SELECTED PASSAGE:
Daily Archives: March 22, 2018

Actor’s Theatre Brings The Mountaintop Down to Earth – So It Can Soar

Review:  The Mountaintop

By Perry Tannenbaum

Barely a minute before the end of his final speech at the Masonic Temple in Memphis, supporting striking sanitation workers and hurling defiance at injunctions against their protest marches, Rev. Martin Luther King grew famously prophetic. He told his people, hours before he would be assassinated that, like Moses, he had climbed to “the mountaintop” where he could see the Promised Land, and – like Moses – he might not get there with them when they arrived.

In her 2009 drama, , playwright Katori Hall follows King beyond that pinnacle to Room 306 at the Lorraine Motel where the civil rights champion spent his final night on April 3, 1968. She goes to great lengths to show the iconic Nobel Prize winner as a mundane human being. He’s not above fretting about the size of his audience, frolicking in a pillow fight, bumming smokes from a hotel maid and flirting with her, lying to his wife, and failing to wash his hands after he pees. His socks need darning, and his feet are smelly.

There are things to be admired about this approach when you watch the current Actor’s Theatre of Charlotte production directed by April Jones at Hadley Theater on the Queens College campus. Unlike the Blumenthal Performing Arts production at Booth Playhouse in 2014, which pushed back a little against the notion that King was humdrum, Gerard Hazelton is more comfortable with Hall’s irreverence toward the Reverend, letting us see that King had some personal charm and self-awareness to go along with his oratorical magnificence.

Hazelton’s charm combats the threat of King being upstaged by the housemaid. Certainly an attention grabber, Camae is energetic, nervous, somewhat alluring, and very much in the mold of Clarence in Frank Capra’s It’s a Wonderful Life: sent – and incentivized – from above. Hall is no less irreverent toward divinity and Christianity than she is toward MLK, allowing the Almighty to take a break from Her busy day to take a phone call from Room 306.

Perhaps afflicted with some real nerves on opening night, Erica Truesdale unintentionally shielded Hazelton further from being upstaged when she first entered, rushing her lines past the point of intelligibility. If you clock the show, you might be shocked to see that runtime is 85 minutes instead of the 105 minutes promised in the playbill, but that is only a minute or two quicker than timings clocked at Booth Playhouse and the 2011 Broadway production. So the big problem isn’t pacing, although repeated rehearsals could have convinced Jones that her players needed to make a beeline through the mundane section of the script to reach the divine and visionary sections as quickly as possible.

You’ll find that set designer Chip Decker and lighting designer Hallie Gray might also be chafing against the drabness of an entire show set in a motel room devoid of luxury. Decker adds a cheesy marquee to simulate a chunk of the motel’s exterior, and Gray brings up the lights way beyond what we’d expect from a couple of lamps, adding some cheer. Toward the end, Decker dons his video designer hat and, working with Andrew Sargent, explodes the action in a manner that still reminds me of Picasso at the Lapin Agile.

SHORT TASK A:
Copy every line of the listing below word for word, leaving out the pictures.
The listing that follows has no connection to the theater review.

INPUT FOR THIS TASK:
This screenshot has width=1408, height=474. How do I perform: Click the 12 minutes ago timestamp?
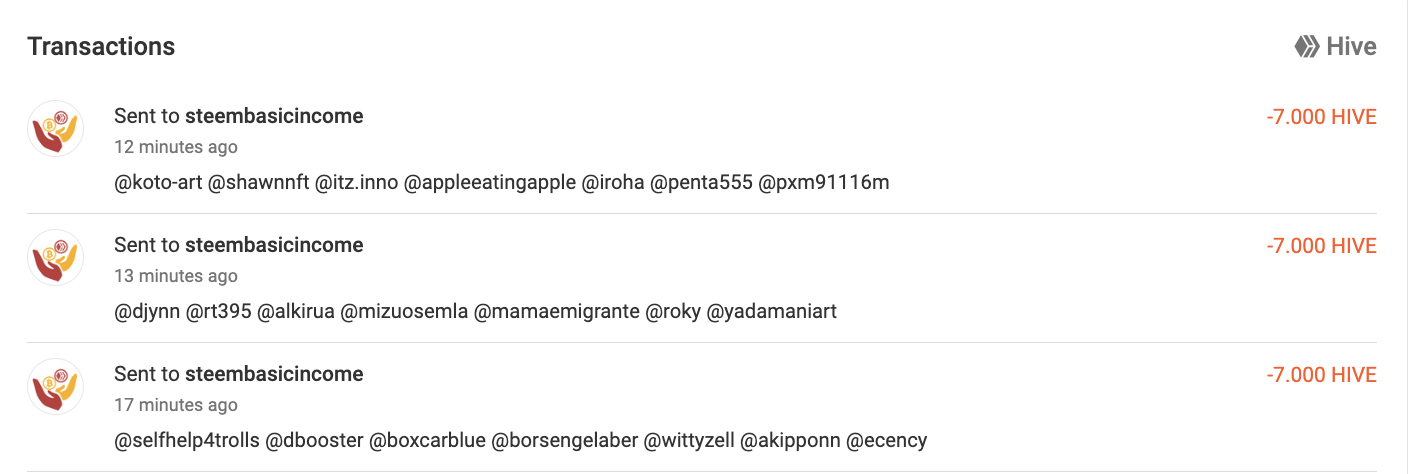(x=176, y=147)
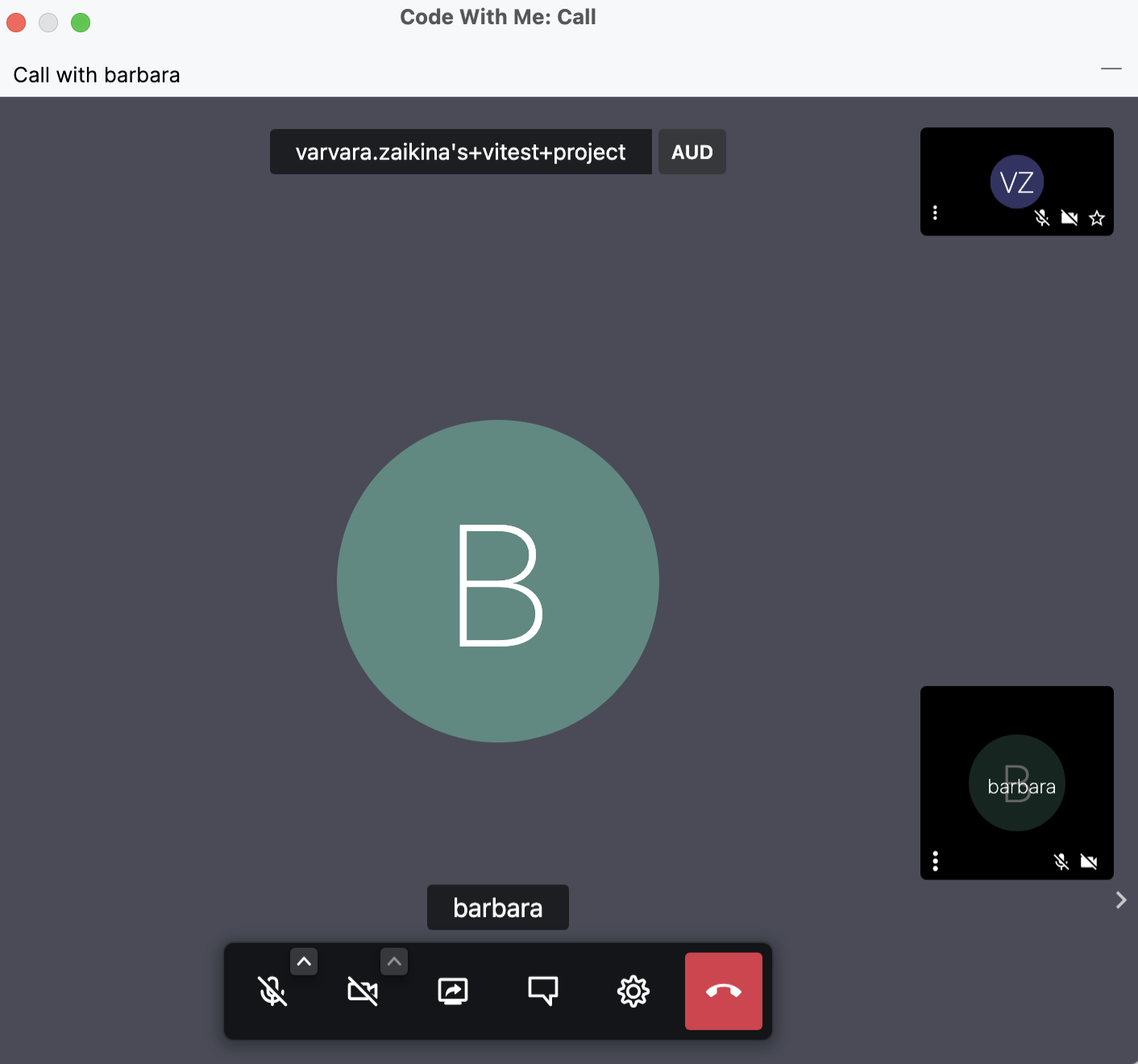
Task: Click barbara's avatar thumbnail in the corner
Action: 1016,783
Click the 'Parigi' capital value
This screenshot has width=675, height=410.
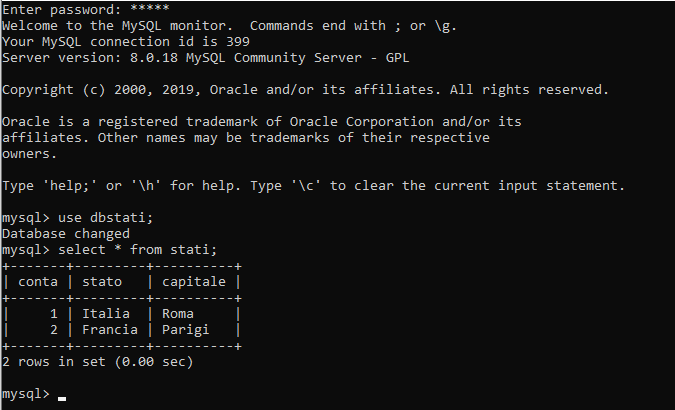coord(186,330)
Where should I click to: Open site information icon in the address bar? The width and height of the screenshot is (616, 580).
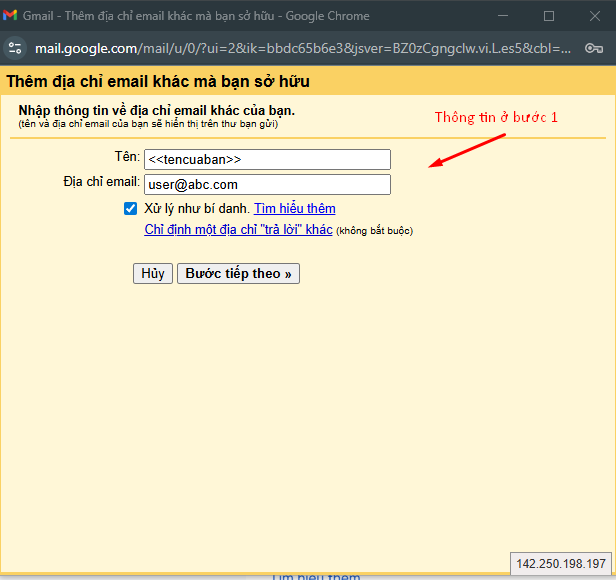tap(14, 48)
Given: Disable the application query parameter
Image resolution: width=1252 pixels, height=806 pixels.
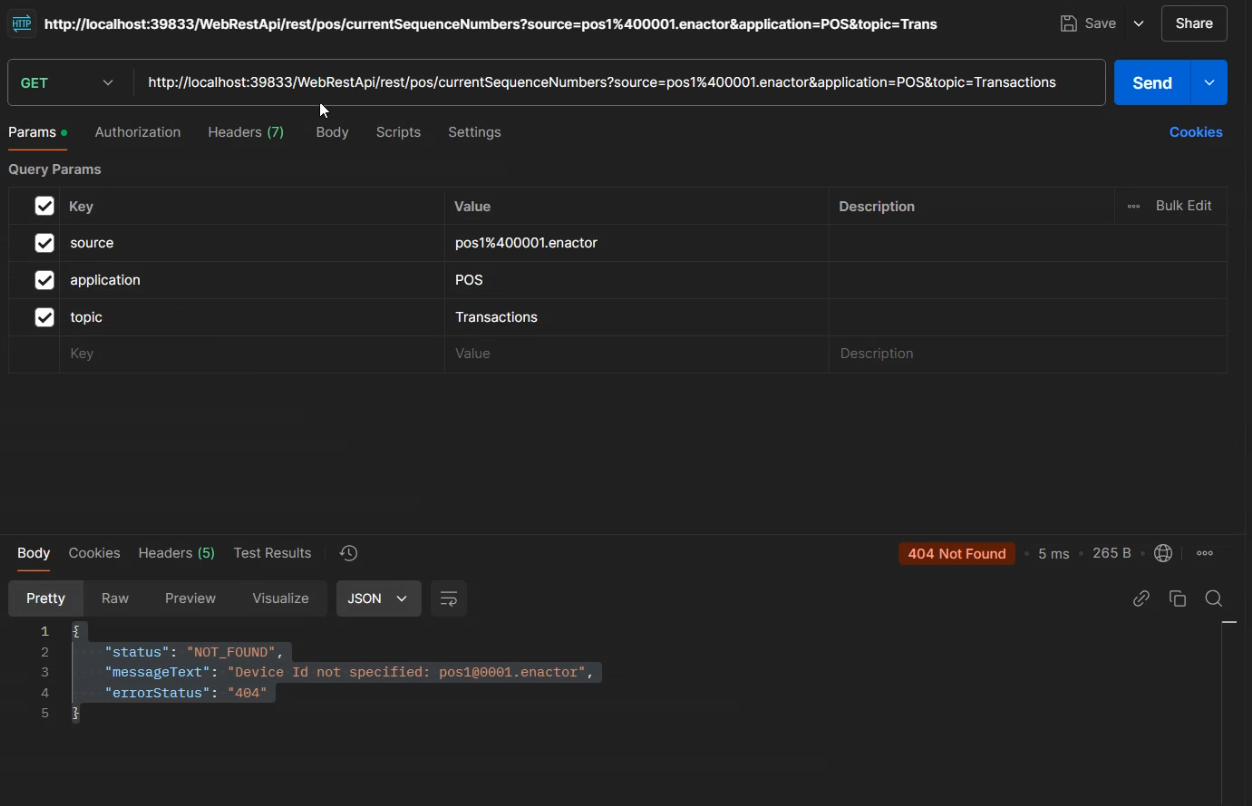Looking at the screenshot, I should coord(44,280).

SHORT TASK B:
For each statement, say whether it agrees with the review of The Mountaintop above, answering yes or no and quoting the deciding words from the review. (i) The Actor's Theatre of Charlotte production was directed by April Jones. (ii) The show ran 105 minutes on opening night. (iii) Hallie Gray was the set designer.

TASK ANSWER A:
This screenshot has width=1408, height=474. How do I perform: Click the 12 minutes ago timestamp?
(x=176, y=147)
Task: Click barbara's avatar thumbnail in the corner
Action: 1016,783
Click the 'Parigi' capital value
This screenshot has width=675, height=410.
coord(186,330)
Where should I click to: Open site information icon in the address bar? The width and height of the screenshot is (616, 580).
tap(14, 48)
Given: Disable the application query parameter
Image resolution: width=1252 pixels, height=806 pixels.
Looking at the screenshot, I should coord(44,280).

TASK ANSWER B:
(i) Yes: "directed by April Jones at Hadley Theater on the Queens College campus"
(ii) No: "runtime is 85 minutes instead of the 105 minutes promised in the playbill"
(iii) No: "set designer Chip Decker and lighting designer Hallie Gray"